┌──
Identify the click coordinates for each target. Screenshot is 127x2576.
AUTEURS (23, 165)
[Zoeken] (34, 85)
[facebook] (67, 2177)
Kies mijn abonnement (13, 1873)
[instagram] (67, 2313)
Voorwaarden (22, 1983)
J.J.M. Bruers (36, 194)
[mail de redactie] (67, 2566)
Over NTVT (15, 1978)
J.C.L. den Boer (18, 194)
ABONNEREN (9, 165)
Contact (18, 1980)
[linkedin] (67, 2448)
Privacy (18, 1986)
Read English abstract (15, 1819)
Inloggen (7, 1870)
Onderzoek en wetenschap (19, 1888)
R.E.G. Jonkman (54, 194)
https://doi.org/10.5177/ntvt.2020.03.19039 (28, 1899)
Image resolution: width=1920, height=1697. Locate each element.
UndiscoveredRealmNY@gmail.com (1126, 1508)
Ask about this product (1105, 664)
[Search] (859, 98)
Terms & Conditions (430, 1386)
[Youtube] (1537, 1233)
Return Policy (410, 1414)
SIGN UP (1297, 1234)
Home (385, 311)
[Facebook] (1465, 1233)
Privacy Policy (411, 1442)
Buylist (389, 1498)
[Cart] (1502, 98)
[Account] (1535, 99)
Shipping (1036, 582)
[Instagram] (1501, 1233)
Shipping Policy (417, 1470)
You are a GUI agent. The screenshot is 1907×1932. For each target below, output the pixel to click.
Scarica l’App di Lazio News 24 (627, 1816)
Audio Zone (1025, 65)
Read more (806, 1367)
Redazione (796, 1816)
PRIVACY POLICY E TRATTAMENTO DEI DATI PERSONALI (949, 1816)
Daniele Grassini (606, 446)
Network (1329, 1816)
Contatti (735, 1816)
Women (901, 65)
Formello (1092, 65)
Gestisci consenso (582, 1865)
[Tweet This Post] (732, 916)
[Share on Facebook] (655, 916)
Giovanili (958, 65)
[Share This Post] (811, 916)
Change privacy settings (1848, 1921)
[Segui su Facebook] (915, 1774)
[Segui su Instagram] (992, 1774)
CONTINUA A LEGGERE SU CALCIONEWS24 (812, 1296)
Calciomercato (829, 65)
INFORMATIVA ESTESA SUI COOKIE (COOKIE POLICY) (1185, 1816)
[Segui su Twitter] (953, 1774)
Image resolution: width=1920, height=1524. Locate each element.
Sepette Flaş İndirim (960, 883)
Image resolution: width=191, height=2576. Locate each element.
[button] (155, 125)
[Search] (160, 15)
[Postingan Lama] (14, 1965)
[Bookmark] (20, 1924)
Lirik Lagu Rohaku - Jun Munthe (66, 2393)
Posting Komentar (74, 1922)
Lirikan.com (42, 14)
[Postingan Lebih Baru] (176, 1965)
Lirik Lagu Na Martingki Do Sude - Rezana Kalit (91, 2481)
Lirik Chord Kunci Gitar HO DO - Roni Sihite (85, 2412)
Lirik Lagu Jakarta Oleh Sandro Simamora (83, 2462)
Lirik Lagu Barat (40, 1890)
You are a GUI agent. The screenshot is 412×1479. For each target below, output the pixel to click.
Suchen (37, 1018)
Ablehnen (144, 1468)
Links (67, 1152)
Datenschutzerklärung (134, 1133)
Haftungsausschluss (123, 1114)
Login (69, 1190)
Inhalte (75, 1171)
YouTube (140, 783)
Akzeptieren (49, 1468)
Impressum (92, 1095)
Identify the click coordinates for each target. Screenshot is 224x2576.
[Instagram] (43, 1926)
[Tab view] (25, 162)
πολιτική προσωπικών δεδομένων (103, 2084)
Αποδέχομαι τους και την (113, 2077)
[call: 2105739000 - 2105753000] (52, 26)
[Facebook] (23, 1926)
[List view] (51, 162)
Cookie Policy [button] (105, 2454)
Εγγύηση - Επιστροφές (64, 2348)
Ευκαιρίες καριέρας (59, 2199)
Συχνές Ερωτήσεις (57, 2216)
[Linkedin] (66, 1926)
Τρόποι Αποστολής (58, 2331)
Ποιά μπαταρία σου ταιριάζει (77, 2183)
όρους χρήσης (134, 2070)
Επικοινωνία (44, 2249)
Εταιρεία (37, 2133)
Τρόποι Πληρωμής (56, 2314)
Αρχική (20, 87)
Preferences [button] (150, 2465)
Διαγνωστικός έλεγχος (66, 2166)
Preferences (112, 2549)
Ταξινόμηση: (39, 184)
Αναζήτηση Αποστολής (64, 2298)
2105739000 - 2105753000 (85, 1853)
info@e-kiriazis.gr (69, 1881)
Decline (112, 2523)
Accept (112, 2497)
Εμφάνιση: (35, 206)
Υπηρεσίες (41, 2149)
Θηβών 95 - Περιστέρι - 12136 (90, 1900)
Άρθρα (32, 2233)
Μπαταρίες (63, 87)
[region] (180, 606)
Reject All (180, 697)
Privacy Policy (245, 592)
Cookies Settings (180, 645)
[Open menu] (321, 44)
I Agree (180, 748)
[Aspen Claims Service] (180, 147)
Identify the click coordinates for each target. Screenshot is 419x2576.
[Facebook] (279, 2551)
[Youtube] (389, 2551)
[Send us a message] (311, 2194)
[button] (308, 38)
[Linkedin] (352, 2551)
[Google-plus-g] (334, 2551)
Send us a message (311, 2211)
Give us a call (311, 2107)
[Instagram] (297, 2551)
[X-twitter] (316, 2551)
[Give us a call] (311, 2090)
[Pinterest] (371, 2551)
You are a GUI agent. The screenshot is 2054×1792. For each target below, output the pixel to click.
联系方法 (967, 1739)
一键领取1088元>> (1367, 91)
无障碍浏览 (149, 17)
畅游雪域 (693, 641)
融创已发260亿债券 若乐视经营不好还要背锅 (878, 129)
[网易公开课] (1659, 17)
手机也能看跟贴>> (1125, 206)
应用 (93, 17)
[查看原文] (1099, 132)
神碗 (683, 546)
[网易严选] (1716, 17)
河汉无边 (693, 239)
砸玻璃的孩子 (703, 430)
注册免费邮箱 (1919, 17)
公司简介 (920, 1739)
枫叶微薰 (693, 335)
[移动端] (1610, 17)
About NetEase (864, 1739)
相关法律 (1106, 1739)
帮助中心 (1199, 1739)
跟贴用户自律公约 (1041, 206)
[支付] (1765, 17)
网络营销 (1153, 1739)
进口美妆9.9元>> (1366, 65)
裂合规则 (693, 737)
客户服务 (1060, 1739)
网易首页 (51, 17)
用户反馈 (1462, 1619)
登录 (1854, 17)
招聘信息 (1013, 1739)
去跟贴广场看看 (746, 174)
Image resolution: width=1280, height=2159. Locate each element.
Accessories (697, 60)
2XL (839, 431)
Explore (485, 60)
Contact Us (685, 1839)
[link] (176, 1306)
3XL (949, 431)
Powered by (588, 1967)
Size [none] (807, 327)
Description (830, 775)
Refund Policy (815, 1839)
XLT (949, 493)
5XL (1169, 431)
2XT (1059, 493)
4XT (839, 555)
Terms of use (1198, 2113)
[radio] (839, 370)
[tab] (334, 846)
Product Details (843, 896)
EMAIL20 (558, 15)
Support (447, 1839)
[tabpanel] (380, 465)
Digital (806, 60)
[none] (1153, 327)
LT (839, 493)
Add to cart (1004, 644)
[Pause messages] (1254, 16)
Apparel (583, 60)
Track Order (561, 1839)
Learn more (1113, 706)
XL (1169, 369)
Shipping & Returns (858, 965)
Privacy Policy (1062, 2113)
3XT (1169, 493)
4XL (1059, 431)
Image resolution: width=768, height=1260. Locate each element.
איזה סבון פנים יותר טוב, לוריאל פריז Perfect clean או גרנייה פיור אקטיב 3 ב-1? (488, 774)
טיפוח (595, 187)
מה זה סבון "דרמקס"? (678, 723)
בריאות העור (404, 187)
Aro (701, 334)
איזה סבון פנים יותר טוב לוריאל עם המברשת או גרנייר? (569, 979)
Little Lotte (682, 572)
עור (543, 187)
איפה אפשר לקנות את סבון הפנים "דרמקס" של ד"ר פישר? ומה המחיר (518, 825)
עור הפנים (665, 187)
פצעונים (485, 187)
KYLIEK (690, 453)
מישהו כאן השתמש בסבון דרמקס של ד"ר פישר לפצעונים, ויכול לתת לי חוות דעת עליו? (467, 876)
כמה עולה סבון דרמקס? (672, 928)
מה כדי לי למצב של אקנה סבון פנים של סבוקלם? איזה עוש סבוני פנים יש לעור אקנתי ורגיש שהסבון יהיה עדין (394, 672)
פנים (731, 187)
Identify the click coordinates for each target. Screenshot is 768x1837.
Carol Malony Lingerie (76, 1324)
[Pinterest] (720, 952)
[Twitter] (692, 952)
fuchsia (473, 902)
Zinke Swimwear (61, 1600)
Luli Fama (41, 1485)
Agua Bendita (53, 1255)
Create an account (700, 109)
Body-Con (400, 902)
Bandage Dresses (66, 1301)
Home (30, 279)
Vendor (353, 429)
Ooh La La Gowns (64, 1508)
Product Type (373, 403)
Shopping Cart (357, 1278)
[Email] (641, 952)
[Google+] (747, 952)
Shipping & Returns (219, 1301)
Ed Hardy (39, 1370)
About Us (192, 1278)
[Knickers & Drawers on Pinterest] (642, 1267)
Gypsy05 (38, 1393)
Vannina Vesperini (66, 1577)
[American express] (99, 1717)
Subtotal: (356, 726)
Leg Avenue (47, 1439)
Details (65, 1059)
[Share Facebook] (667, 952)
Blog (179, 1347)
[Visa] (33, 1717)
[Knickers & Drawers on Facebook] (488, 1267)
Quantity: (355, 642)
└──
* **WHAT YOU ARE ASKED TO DO**
Given the records above, return exactly the lines starting at the line containing "[Instagram] (1501, 1233)" and ending at the line containing "Επικοινωνία (44, 2249)", including both.

* **ANSWER SECTION**
[Instagram] (1501, 1233)
Shipping Policy (417, 1470)
You are a GUI agent. The screenshot is 1907×1932. For each target below, output the pixel to click.
Scarica l’App di Lazio News 24 (627, 1816)
Audio Zone (1025, 65)
Read more (806, 1367)
Redazione (796, 1816)
PRIVACY POLICY E TRATTAMENTO DEI DATI PERSONALI (949, 1816)
Daniele Grassini (606, 446)
Network (1329, 1816)
Contatti (735, 1816)
Women (901, 65)
Formello (1092, 65)
Gestisci consenso (582, 1865)
[Tweet This Post] (732, 916)
[Share on Facebook] (655, 916)
Giovanili (958, 65)
[Share This Post] (811, 916)
Change privacy settings (1848, 1921)
[Segui su Facebook] (915, 1774)
[Segui su Instagram] (992, 1774)
CONTINUA A LEGGERE SU CALCIONEWS24 (812, 1296)
Calciomercato (829, 65)
INFORMATIVA ESTESA SUI COOKIE (COOKIE POLICY) (1185, 1816)
[Segui su Twitter] (953, 1774)
Image resolution: width=1920, height=1524. Locate each element.
Sepette Flaş İndirim (960, 883)
Image resolution: width=191, height=2576. Locate each element.
[button] (155, 125)
[Search] (160, 15)
[Postingan Lama] (14, 1965)
[Bookmark] (20, 1924)
Lirik Lagu Rohaku - Jun Munthe (66, 2393)
Posting Komentar (74, 1922)
Lirikan.com (42, 14)
[Postingan Lebih Baru] (176, 1965)
Lirik Lagu Na Martingki Do Sude - Rezana Kalit (91, 2481)
Lirik Chord Kunci Gitar HO DO - Roni Sihite (85, 2412)
Lirik Lagu Jakarta Oleh Sandro Simamora (83, 2462)
Lirik Lagu Barat (40, 1890)
You are a GUI agent. The screenshot is 412×1479. For each target below, output the pixel to click.
Suchen (37, 1018)
Ablehnen (144, 1468)
Links (67, 1152)
Datenschutzerklärung (134, 1133)
Haftungsausschluss (123, 1114)
Login (69, 1190)
Inhalte (75, 1171)
YouTube (140, 783)
Akzeptieren (49, 1468)
Impressum (92, 1095)
Identify the click coordinates for each target. Screenshot is 224x2576.
[Instagram] (43, 1926)
[Tab view] (25, 162)
πολιτική προσωπικών δεδομένων (103, 2084)
Αποδέχομαι τους και την (113, 2077)
[call: 2105739000 - 2105753000] (52, 26)
[Facebook] (23, 1926)
[List view] (51, 162)
Cookie Policy [button] (105, 2454)
Εγγύηση - Επιστροφές (64, 2348)
Ευκαιρίες καριέρας (59, 2199)
Συχνές Ερωτήσεις (57, 2216)
[Linkedin] (66, 1926)
Τρόποι Αποστολής (58, 2331)
Ποιά μπαταρία σου ταιριάζει (77, 2183)
όρους χρήσης (134, 2070)
Επικοινωνία (44, 2249)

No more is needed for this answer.